(Entries taken from a collection)
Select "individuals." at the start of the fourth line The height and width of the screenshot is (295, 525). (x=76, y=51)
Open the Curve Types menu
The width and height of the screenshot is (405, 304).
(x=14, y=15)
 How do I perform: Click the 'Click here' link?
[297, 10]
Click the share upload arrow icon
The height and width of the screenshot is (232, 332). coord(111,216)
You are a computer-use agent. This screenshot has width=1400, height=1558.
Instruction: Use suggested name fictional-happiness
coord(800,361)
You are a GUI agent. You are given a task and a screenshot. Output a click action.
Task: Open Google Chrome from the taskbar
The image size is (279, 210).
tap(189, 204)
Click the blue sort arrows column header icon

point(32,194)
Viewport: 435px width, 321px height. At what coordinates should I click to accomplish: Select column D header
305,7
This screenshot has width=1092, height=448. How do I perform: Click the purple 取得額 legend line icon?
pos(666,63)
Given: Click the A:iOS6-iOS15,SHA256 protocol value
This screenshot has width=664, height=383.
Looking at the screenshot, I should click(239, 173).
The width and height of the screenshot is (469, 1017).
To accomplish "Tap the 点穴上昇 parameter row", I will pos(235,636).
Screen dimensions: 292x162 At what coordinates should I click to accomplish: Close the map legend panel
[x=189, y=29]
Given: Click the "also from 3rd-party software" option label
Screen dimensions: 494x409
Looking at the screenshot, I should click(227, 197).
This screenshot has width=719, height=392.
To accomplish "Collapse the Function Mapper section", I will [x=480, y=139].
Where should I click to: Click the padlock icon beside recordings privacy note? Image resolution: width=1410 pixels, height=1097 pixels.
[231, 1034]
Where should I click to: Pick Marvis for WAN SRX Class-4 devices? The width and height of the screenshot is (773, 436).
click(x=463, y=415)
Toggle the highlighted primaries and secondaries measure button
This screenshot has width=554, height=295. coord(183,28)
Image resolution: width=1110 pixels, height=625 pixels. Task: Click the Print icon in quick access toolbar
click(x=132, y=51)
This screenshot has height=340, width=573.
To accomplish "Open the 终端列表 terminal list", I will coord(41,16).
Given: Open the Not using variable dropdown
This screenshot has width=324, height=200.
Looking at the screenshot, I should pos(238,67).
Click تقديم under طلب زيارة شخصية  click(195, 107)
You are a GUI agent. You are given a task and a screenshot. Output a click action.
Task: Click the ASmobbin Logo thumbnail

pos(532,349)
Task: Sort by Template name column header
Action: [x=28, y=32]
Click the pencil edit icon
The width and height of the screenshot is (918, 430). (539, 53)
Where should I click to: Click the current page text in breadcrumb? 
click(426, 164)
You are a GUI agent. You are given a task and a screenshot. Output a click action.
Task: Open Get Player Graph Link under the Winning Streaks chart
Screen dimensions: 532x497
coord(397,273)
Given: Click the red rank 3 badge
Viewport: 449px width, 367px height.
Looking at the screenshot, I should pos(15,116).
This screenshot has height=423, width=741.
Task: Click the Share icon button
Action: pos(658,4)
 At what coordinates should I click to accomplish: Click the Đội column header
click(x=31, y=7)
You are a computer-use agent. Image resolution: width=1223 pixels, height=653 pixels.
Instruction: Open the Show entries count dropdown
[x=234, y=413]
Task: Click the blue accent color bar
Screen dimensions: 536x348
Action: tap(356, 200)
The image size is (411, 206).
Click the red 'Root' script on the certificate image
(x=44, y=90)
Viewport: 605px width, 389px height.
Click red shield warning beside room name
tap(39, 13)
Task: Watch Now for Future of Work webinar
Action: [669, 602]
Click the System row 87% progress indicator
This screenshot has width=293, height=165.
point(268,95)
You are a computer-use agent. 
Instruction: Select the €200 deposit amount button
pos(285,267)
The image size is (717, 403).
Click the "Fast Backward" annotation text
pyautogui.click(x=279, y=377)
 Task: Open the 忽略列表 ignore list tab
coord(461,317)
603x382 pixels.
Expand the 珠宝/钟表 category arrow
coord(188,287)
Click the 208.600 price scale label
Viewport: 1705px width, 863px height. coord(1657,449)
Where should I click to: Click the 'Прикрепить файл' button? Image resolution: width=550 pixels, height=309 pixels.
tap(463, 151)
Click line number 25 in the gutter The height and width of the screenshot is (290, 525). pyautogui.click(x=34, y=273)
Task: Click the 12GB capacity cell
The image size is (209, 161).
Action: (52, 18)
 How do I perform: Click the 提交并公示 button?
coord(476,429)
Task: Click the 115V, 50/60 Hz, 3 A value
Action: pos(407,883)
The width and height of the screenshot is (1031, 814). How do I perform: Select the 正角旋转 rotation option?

### Aim of the task:
Copy, from the data above, every line where the word "will" appears.

### Written answer:
To accomplish "Tap the 点穴上昇 parameter row", I will pos(235,636).
To accomplish "Collapse the Function Mapper section", I will [x=480, y=139].
To accomplish "Open the 终端列表 terminal list", I will coord(41,16).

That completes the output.